Aselzion’s eyes were bent upon him with a grave and tender compassion.
“What accusation do you bring against life?” he asked—“How has life wronged you?”
“How has life wronged me?” and the unhappy man threw up his hands with a gesture of desperation—“You, who profess to read thought and gauge the soul, can you ask? How has life wronged me? By sheer injustice! From my first breath—for I never asked to be born!—from my early days when all my youthful dreams and aspirations were checked, smothered and killed by loving parents!—loving parents, forsooth!—whose idea of ‘love’ was money! Every great ambition frustrated—every higher hope slain!—and in my own love—that love of woman which is man’s chief curse—even she was false and worthless as a spurious coin—caring nothing whether my life was saved or ruined—it was ruined, of course!—but what matter?—who need care! Only the weariness of it all!—the day after day burden of time!—the longing to lie down and hide beneath the comfortable grass in peace,—where no false friend, no treacherous love, no ‘kind’ acquaintances, glad to see me suffer, can ever point their mocking hands or round their cruel eyes at me again! Aselzion, if the God you serve is half as wicked as the men He made, then Heaven itself is Hell!”
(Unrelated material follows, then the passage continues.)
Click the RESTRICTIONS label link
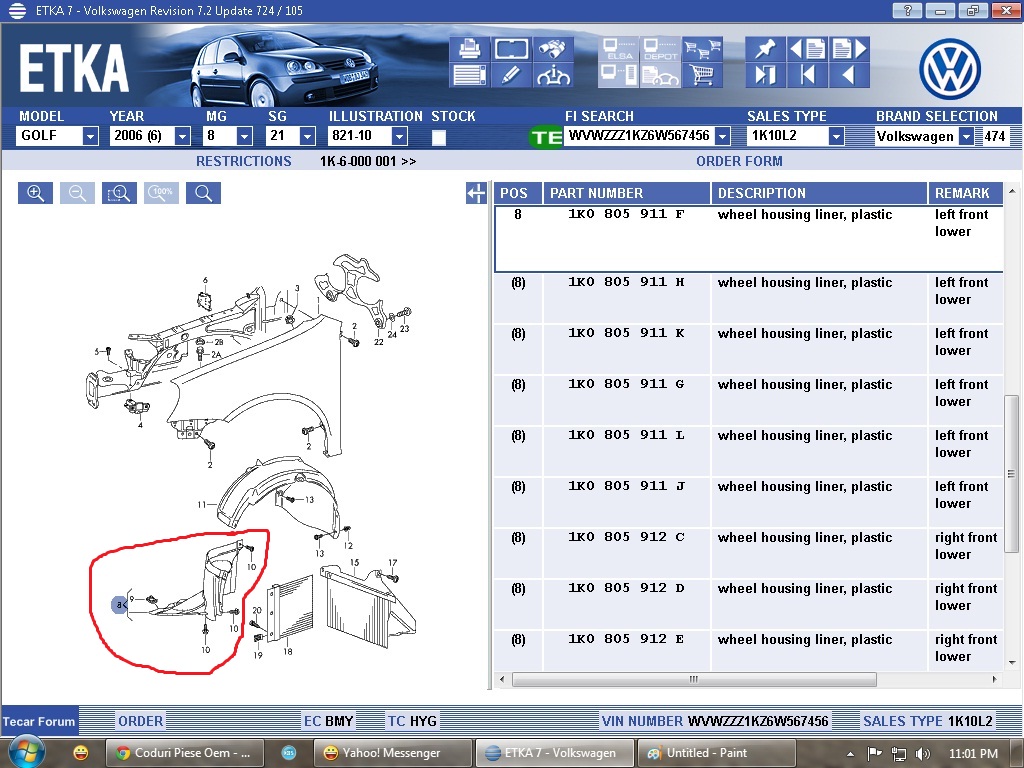tap(243, 161)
He spoke deliberately, yet with passion. Aselzion silently regarded him. The fiery Cross and Star blazed with strange colours like millions of jewels, and the deep stillness in the chapel was for many minutes unbroken. All at once, as though impelled by some irresistible force, he sank on his knees.
“Aselzion! As you are strong, have patience with the weak! As you see the Divine, pity those who are blind! As you stand firm, stretch a hand to those whose feet are on the shifting quicksands, and if death and oblivion are among the gifts of your bestowal, withhold them not from me, for I would rather die than live!”